These days, many GNU/Linux distros are disabling executable stacks by default in their toolchain configuration, both for building the distro and for the toolchain offered by the system to the user.

When you use GCC local functions, it overrides the linker behavior so that the executable is marked for executable stacks.

Of course, that is a security concession because when your stack is executable, that enables malicious remote execution code to work that relies on injecting code into the stack via a buffer overflow and tricking the process into jumping to it.

If trampolines can be allocated in a heap, then you don't need an executable stack. You do need an executable heap, or an executable dedicated heap for these allocations. (Trampolines are all the same size, so they could be packed into an array.)

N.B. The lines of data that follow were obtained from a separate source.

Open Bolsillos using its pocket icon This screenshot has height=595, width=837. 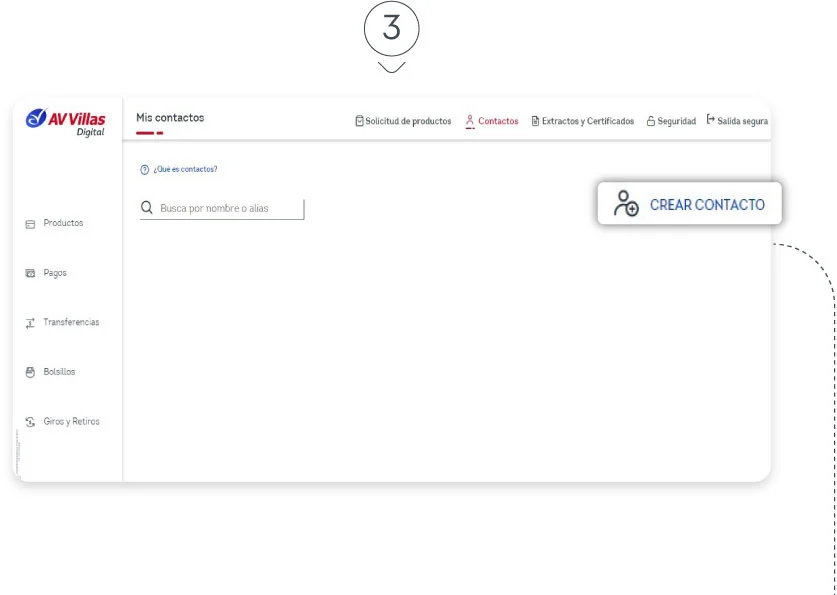(x=31, y=371)
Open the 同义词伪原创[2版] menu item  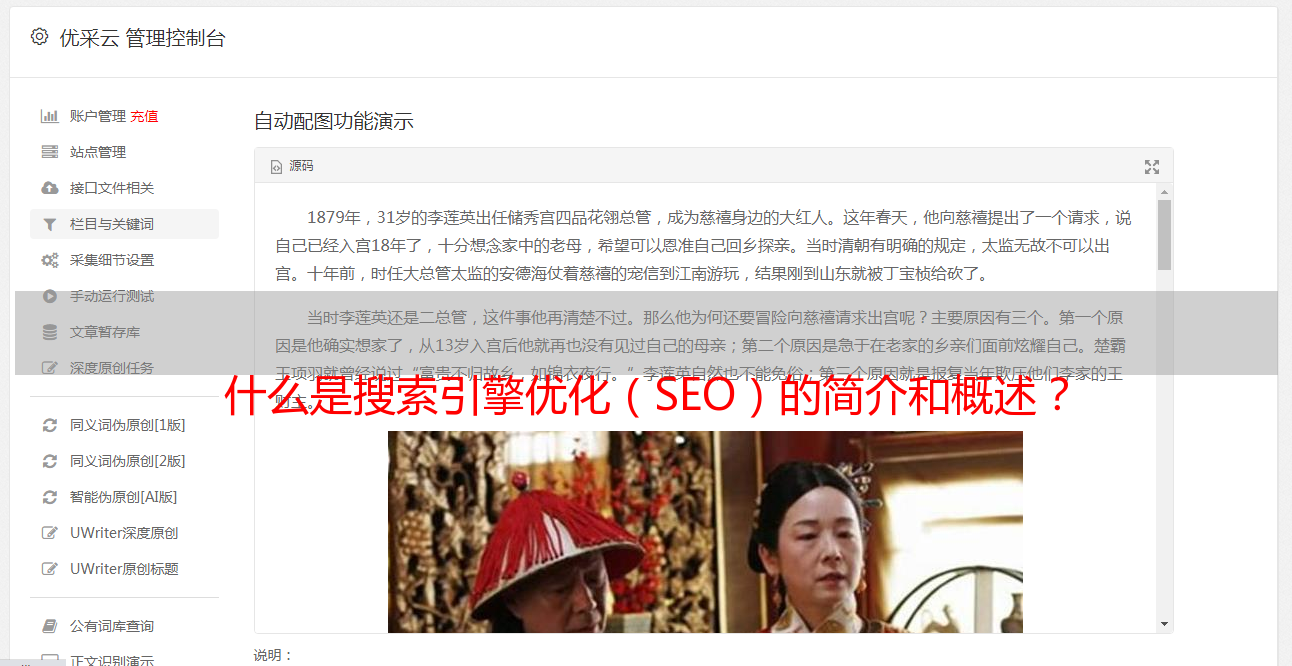point(127,461)
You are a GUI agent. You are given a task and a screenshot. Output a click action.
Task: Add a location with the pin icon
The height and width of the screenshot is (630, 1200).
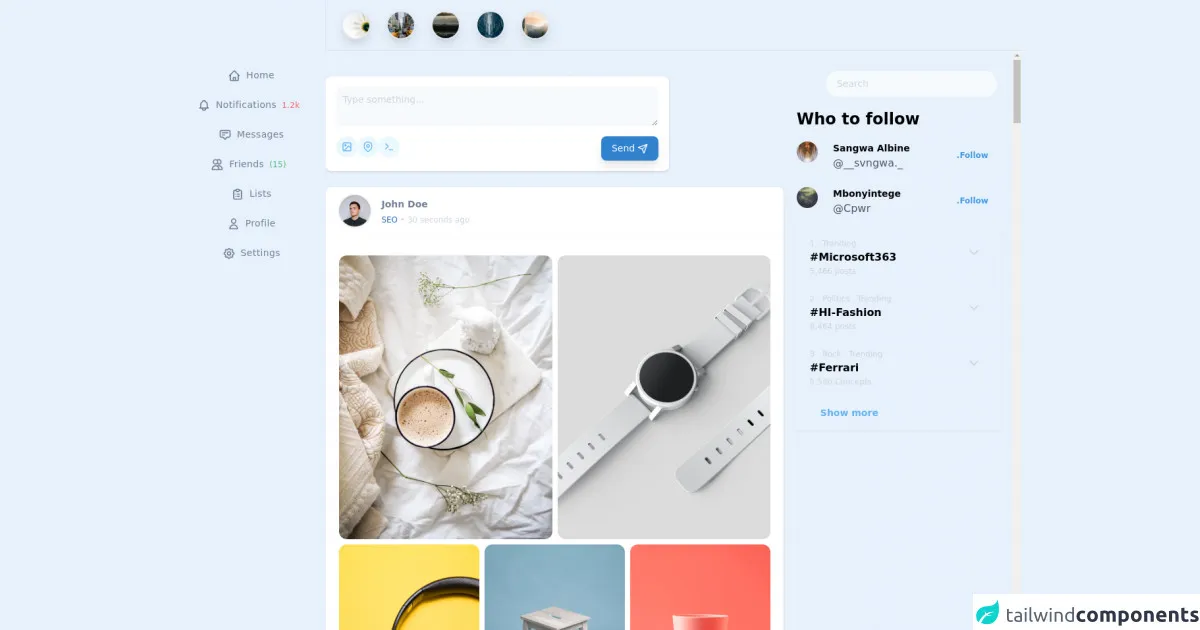[368, 147]
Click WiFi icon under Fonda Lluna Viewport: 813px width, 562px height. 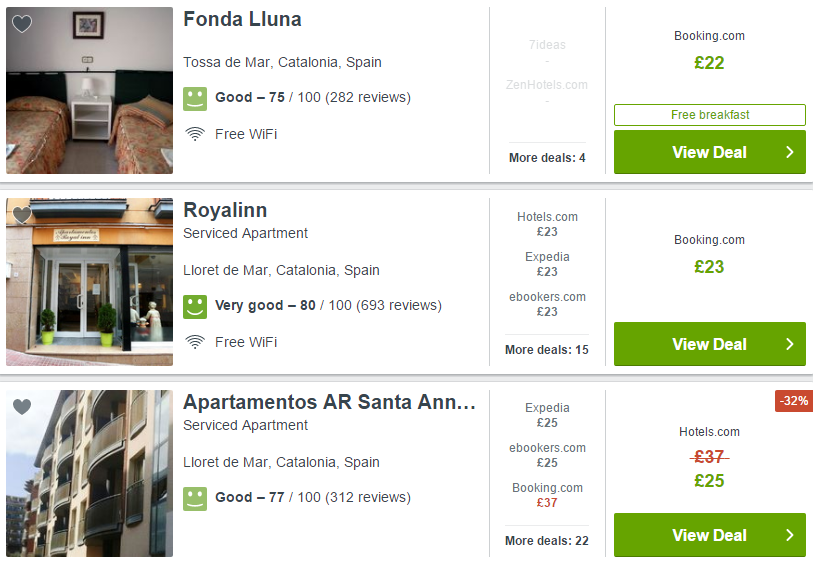pos(195,134)
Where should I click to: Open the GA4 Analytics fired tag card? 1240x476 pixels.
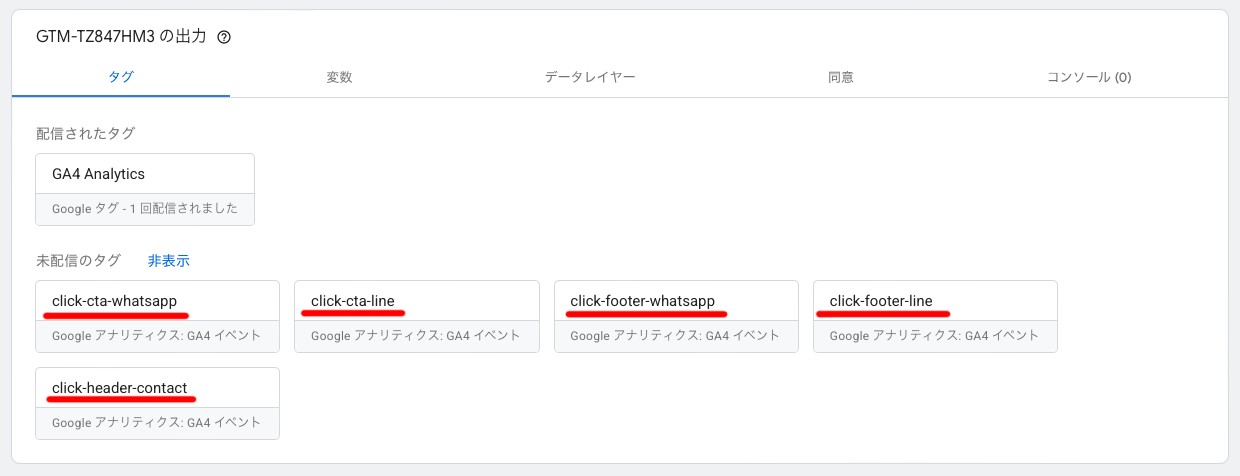point(145,175)
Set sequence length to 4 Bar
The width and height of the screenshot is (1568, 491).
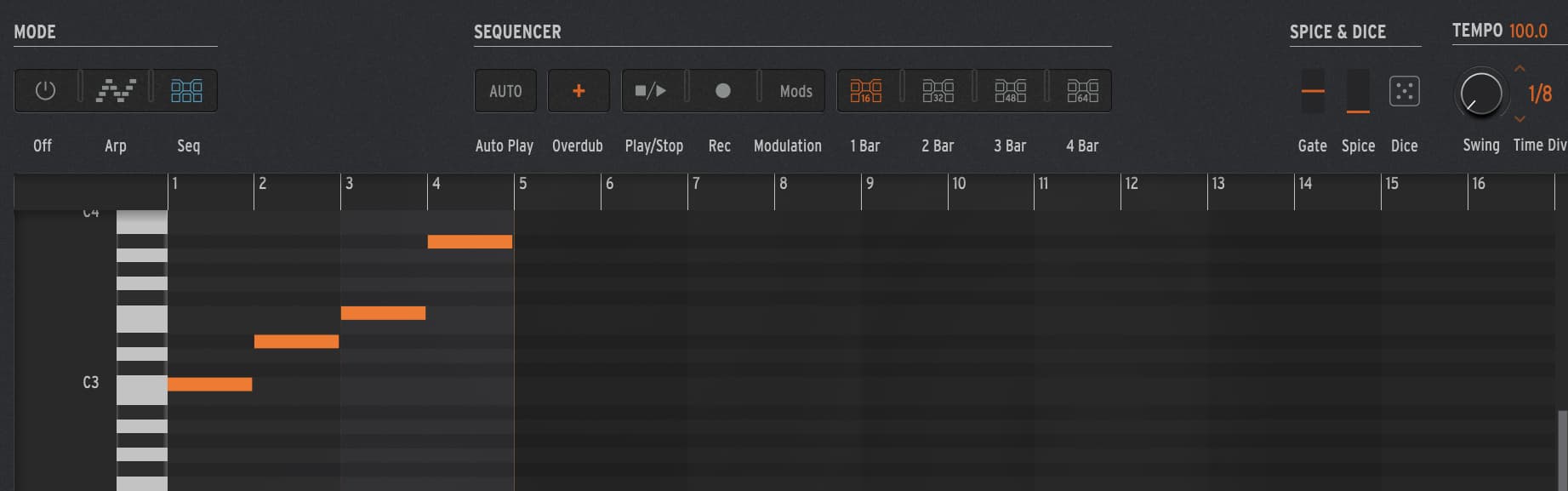click(x=1082, y=90)
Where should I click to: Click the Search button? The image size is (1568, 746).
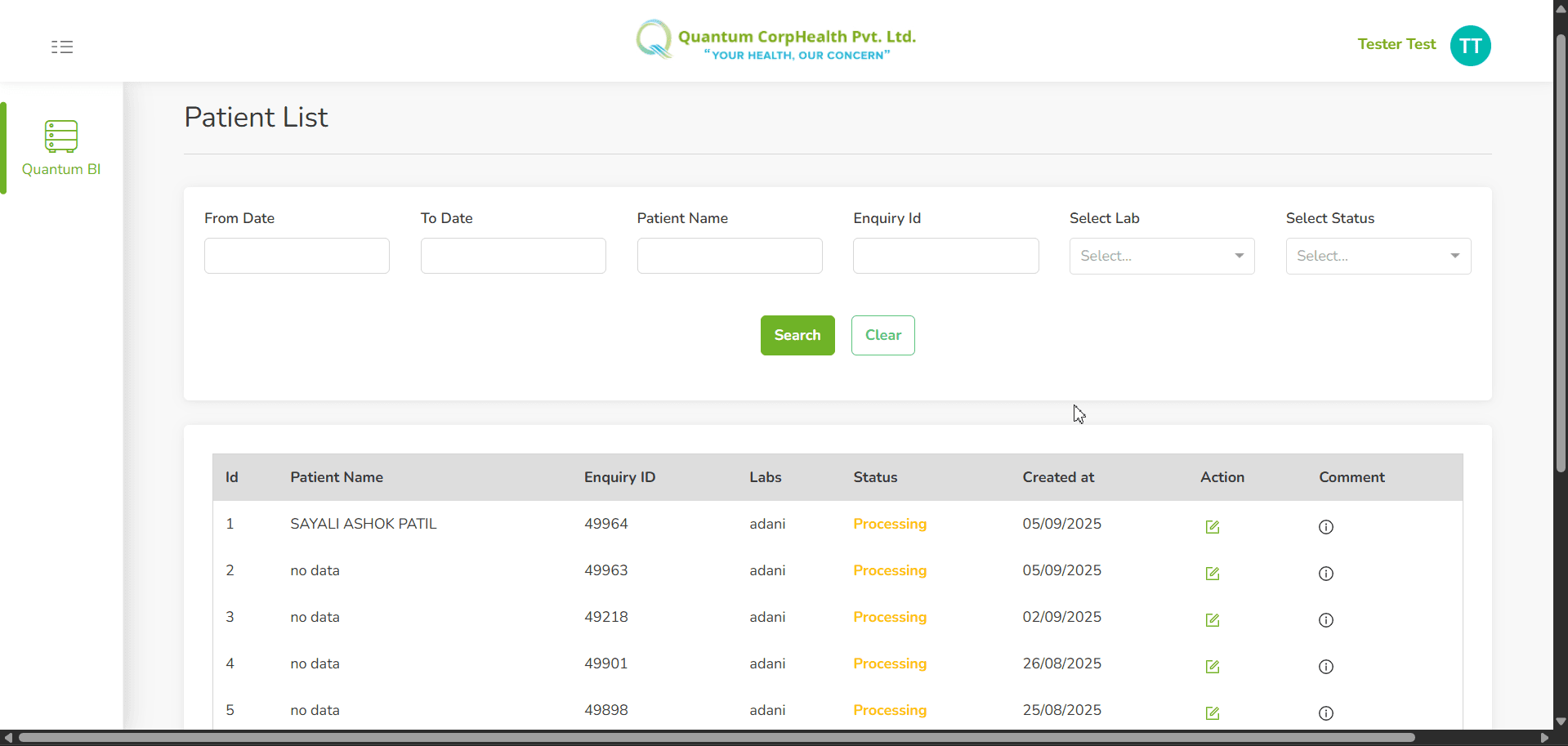pyautogui.click(x=797, y=335)
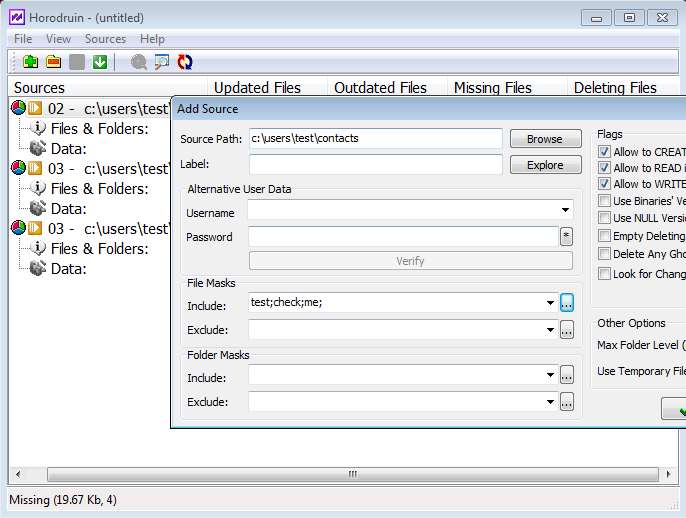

Programs which indirect upon GCC local functions are not aware of the trampolines. The trampolines are deallocated naturally when the stack rolls back on function return or longjmp, or a C++ exception passing through.

Heap-allocated trampolines have an obvious deallocation problem; it would be interesting to see what strategy is used for that.

fuhsnn 2 hours ago | parent [-]

> Heap-allocated trampolines have an obvious deallocation problem; it would be interesting to see what strategy is used for that.

With -ftrampoline-impl=heap, GCC automatically insert[1] pairs of constructor/destructor routines from libgcc which were built around mmap/munmap.